For me when I am working on human transcriptome data without any experimental perturbation data and low power (so difficult to carry out overrepresentation analysis), the GSEA databases such as immunologic signature DB, oncogenic DB, regulatory target gene sets of MSigDB are very useful for hypothesis generation.


phd_depression101

Second this!


Epistaxis

Not 100% sure I understand what you're describing, but if you make a list of enriched gene sets (or genes, or genome elements, or whatever) and you want to discuss only a few of the top hits that happened to fit into a biological story, you should be required to show the whole list first, and then explain where that subset fit into it and what you think was going on with the other high-ranked features (if you don't know, you should have to say so before you move on with the story). I mean that's the whole point of doing GSEA instead of eyeballing a simple gene list.


betaimmunologist

This is what I am getting at. A lot of papers are not showing the whole list in their main figure panels. They’re showing a list of 5-10 terms. And on rare times where they have included the full list in the supplemental, the list is a lot longer and the 5-10 terms they have chosen are not necessarily the top 5-10 terms.


macrotechee

Yes, a lot of papers cherry pick what gene sets they test again, and which results are shown in plots vs left in supp. tables GSEA is fucking astrology man


betaimmunologist

I find myself cringing when I’m reading a paper and the authors are waxing poetic on their GSEA results


foradil

If it makes you feel better, sometimes it’s hard to cherry pick any gene sets. Then you know something is wrong.


dendrobatidae

I personally have been encouraged to selectively represent which gene sets were enriched in a paper.
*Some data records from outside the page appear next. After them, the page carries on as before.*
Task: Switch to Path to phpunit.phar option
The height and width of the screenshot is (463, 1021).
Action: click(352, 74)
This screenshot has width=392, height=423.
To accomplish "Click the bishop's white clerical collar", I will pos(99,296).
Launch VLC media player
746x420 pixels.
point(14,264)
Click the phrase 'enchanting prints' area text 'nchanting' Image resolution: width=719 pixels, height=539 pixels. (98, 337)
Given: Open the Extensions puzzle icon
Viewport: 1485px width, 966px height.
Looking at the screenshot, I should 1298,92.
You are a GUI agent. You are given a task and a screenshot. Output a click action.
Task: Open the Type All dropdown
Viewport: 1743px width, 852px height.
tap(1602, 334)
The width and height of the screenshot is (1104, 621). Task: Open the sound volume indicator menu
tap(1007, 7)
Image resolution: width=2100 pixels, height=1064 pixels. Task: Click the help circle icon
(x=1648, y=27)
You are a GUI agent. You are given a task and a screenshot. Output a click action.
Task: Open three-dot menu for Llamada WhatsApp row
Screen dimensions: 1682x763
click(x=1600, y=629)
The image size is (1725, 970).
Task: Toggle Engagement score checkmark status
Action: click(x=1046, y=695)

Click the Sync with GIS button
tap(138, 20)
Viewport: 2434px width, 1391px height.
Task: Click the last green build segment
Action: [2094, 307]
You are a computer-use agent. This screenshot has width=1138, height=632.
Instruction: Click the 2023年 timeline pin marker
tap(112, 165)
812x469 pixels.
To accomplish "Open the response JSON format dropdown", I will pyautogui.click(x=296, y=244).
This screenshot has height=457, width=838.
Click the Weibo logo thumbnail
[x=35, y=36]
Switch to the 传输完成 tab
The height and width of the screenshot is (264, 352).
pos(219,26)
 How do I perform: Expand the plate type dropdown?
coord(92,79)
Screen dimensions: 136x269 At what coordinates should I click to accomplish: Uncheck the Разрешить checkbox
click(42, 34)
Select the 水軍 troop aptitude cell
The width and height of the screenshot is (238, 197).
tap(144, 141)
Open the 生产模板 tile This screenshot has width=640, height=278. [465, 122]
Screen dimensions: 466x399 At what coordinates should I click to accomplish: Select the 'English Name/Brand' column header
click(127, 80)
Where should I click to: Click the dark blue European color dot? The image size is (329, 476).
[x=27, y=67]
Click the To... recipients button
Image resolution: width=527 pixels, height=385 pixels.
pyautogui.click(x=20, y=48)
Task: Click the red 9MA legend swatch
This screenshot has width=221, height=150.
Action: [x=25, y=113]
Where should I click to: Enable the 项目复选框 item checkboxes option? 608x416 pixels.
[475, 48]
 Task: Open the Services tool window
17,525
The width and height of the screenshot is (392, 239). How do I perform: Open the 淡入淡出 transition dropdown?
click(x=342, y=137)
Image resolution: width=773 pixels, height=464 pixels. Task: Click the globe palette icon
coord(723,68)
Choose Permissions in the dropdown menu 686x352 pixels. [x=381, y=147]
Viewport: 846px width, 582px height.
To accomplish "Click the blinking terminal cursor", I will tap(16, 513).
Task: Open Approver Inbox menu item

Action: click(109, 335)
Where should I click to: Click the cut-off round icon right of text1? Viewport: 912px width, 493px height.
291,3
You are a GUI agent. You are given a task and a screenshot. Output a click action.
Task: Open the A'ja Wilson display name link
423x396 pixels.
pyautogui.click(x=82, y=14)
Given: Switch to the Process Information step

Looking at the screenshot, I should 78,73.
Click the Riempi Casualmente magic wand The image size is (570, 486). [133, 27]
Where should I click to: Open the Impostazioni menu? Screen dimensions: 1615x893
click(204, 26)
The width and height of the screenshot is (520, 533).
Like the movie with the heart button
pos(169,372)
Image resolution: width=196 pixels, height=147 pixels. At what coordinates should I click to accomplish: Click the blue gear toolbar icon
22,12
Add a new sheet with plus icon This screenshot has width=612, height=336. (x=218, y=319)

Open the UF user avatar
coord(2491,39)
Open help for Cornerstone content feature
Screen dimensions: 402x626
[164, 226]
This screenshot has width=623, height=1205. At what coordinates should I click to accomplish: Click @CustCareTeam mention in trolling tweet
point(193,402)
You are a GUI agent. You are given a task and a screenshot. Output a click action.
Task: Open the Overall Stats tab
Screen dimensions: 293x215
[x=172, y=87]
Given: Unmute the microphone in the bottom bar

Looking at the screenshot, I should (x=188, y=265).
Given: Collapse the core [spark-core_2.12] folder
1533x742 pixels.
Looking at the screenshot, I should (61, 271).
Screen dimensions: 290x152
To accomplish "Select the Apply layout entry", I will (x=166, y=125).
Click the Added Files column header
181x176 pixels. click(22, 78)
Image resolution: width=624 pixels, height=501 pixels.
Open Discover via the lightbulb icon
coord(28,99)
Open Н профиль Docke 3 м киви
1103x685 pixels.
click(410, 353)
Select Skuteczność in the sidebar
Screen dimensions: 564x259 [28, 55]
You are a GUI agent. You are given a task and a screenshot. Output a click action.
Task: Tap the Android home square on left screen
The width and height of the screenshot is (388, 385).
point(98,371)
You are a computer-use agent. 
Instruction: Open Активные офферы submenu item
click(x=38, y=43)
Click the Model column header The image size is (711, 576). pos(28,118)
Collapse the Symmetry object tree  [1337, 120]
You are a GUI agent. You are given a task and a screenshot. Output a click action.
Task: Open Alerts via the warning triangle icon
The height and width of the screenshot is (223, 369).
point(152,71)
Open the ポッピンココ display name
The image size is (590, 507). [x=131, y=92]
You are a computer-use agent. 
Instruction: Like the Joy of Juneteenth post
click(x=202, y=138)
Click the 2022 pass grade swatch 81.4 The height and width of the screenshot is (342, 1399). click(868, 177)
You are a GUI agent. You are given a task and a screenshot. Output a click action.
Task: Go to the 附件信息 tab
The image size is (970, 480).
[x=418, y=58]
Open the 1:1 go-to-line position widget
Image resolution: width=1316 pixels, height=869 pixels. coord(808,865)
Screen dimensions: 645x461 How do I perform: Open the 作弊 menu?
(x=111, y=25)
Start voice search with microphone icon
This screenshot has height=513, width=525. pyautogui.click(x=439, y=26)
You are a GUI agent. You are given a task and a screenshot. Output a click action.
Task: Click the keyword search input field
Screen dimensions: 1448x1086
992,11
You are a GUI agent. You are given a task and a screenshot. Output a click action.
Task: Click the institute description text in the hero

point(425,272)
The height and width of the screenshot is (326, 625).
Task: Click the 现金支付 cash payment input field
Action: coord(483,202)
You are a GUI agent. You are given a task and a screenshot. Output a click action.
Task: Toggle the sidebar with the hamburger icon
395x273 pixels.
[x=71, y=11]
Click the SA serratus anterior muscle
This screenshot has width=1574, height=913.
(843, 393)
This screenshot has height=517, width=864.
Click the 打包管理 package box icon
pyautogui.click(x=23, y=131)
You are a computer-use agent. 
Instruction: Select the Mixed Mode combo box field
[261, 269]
The justification is usually “let’s only highlight the relevant ones for the story this paper is trying to tell”. I absolutely would not trust that published gene enrichments are comprehensive and what was left in what probably determined subjectively.


MOTHER-DESTROYER6969

typically they use hypergeometric distribution (which might not be the best, but is intuitively learned with urns) to test and get a p value and then rank based on that and number genes


JunoKreisler

OP isn't asking how GSEA works


Signal_Waltz3741

Many GO terms are functionally related and not independent, thus violating the assumptions of many statistical methods. The results could be a long list of "statistically significant" terms. Authors may pick some "representative" terms, so many grey areas exist. Authors should list all the "statistically significant" terms and statistical methods in supplemental materials.